Washington was largely credited with stabilizing the Ravens’ secondary this past season when he supplanted veteran Marcus Williams as a starter alongside Kyle Hamilton. Washington finished the season with 62 tackles, two interceptions and eight passes defensed in by far the most extensive action of his career. Pro Football Focus ranked Washington eighth among 98 safeties in 2024.

After the move to Washington, the Ravens went from the league’s worst pass defense in the first half of the season to one of the best in the second half of the season.

The Ravens finished 12-5 and won the AFC North for the second straight season before losing to the Buffalo Bills in the divisional round of the playoffs.

Just 5-foot-8 and 180 pounds, Washington is nonetheless a physical thumper, and his goal-line hit on Houston’s Joe Mixon on fourth down set the tone for what proved to be 31-2 Ravens rout on Christmas Day. A week earlier, Washington had upended Pittsburgh quarterback Russell Wilson near the goal line to force a critical fumble in what became a 34-17 Ravens win.

Plays such as those were why defensive coordinator Zach Orr was expected to utilize Washington in multiple ways even after the Ravens drafted Starks.
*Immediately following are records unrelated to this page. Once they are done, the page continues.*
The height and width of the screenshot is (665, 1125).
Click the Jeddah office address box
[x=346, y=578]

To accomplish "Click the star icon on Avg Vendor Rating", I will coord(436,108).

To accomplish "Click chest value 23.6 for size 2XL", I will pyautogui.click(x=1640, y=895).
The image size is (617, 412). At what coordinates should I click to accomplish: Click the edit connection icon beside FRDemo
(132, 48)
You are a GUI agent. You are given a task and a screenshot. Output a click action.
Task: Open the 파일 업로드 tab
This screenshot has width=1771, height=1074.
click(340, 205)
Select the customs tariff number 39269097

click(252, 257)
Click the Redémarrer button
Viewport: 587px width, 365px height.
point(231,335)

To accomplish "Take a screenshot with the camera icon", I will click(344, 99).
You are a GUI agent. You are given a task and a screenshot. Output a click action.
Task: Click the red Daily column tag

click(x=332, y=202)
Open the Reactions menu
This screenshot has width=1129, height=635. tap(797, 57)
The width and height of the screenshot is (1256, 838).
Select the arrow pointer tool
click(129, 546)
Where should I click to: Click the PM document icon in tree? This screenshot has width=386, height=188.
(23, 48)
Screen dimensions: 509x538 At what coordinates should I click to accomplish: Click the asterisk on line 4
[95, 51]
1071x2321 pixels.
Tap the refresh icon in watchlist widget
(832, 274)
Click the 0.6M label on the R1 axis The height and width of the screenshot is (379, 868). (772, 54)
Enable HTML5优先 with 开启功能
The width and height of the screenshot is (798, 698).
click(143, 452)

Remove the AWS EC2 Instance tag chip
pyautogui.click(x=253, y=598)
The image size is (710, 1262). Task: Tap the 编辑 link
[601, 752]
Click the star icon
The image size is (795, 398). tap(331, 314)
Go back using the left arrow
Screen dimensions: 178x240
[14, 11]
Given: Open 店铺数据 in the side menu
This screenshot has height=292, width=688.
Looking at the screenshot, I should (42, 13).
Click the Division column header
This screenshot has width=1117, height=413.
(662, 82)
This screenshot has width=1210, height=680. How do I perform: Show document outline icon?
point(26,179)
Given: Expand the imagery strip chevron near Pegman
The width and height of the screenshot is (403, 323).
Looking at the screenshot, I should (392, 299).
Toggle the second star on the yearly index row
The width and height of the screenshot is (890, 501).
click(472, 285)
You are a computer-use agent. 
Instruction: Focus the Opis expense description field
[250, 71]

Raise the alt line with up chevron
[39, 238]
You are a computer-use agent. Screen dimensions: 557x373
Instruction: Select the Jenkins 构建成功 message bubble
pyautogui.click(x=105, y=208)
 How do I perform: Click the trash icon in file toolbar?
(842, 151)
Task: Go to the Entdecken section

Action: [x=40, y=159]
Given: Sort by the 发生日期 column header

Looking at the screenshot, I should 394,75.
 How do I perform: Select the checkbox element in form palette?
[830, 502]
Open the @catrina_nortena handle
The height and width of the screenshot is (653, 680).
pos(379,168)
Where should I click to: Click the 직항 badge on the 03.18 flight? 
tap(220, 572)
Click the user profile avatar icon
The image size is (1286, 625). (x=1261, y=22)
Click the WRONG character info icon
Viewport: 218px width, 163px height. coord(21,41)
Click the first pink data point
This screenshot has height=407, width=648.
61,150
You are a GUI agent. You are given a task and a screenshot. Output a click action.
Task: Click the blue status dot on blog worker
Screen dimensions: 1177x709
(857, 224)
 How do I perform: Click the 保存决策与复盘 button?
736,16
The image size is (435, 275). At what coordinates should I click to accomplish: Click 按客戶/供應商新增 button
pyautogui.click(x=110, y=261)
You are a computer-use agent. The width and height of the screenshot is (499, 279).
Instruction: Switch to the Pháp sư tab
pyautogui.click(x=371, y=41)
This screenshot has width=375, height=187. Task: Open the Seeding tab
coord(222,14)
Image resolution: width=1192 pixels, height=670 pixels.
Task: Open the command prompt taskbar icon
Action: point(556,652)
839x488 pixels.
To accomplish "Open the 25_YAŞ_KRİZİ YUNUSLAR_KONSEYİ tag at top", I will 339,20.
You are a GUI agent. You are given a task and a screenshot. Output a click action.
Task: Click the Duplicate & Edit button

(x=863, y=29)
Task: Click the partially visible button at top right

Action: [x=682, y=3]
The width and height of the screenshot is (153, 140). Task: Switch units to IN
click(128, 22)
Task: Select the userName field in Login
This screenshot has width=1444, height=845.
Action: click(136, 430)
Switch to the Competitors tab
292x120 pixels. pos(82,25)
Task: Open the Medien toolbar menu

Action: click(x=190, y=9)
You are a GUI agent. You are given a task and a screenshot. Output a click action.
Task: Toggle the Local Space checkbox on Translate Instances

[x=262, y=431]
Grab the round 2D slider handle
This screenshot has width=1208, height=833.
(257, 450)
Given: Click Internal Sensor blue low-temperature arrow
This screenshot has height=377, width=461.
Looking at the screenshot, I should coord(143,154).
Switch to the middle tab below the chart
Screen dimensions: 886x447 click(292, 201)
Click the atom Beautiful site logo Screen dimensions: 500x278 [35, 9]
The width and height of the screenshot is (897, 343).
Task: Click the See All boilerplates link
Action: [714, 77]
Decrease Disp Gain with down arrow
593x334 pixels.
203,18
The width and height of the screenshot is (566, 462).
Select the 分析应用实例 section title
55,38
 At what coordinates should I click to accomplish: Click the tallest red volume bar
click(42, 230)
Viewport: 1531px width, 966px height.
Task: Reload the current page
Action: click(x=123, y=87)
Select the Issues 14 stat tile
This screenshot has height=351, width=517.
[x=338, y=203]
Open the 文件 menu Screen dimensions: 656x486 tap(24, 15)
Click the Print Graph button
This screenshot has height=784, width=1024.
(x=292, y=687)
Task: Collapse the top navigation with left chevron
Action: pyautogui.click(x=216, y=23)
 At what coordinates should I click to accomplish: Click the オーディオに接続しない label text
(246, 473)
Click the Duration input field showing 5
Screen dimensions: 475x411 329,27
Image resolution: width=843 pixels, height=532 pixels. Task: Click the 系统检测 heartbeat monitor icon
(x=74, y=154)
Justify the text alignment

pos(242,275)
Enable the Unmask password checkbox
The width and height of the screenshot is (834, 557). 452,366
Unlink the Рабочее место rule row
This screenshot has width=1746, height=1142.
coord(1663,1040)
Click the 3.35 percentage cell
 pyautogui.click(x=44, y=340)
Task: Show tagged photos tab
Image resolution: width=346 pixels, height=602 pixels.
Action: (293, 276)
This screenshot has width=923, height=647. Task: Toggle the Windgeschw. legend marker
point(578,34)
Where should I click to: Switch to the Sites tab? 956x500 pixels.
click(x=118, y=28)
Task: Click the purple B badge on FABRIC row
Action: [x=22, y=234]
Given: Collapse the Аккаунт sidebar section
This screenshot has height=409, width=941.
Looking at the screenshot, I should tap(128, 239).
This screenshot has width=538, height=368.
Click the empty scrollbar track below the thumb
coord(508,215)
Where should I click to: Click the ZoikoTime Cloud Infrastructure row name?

Washington could play as a slot defender in nickel packages, or he could play deeper and let the versatile Hamilton or Starks float all over the defense, with one or the other possibly lining up as a dime linebacker.

Behind Washington, the Ravens are thin at safety; Sanoussi Kane, a seventh-round draft pick out of Purdue a year ago, and Beau Brade, who made the 2024 team as an undrafted rookie out of Maryland, each saw just a handful of snaps on defense as rookies. It seems likely that general manager Eric DeCosta will look to bolster the position with a veteran free agent.

The Ravens had several safety tryout candidates at their rookie minicamp last week but did not sign any.

One name to watch could be Chuck Clark, who spent six seasons with the Ravens. He is a free agent again after spending two seasons with the New York Jets, though he missed the entire 2023 season with a knee injury.

The injury is a particularly tough blow for Washington, who had earned a well-deserved raise to roughly $3.26 million, the price tag for the right-of-first-refusal tender assigned by the Ravens. Washington is set to become an unrestricted free agent next season and now will miss his entire contract year.

Initially signed by the Ravens as an undrafted rookie free agent out of TCU in 2021, Washington has endured injuries throughout his career. He was expected to have a major role on the Ravens’ 2023 team but played just two games before being shut down with a chest injury that sidelined him the rest of the regular season. (He returned to play briefly in both playoff games that season.) As a rookie, he missed much of the year with a foot injury.

Before this past season, Washington had played in just eight of 51 regular-season games across three seasons. Harbaugh had frequently stressed that if healthy, Washington could make an impact, and he finally got the chance in 2024.

“He’s always been one of those guys that, ‘It’s not the size of the dog in the fight, it’s the size of the fight in the dog,'” Harbaugh had said late last season. “He’s always had that fight. Really, it’s been injuries that [have] set him back over the years. For him to be healthy now, and to get a chance to get in there and show what he can do, it’s been great to see.”

Unfortunately for Washington and the Ravens, another injury has set him back yet again.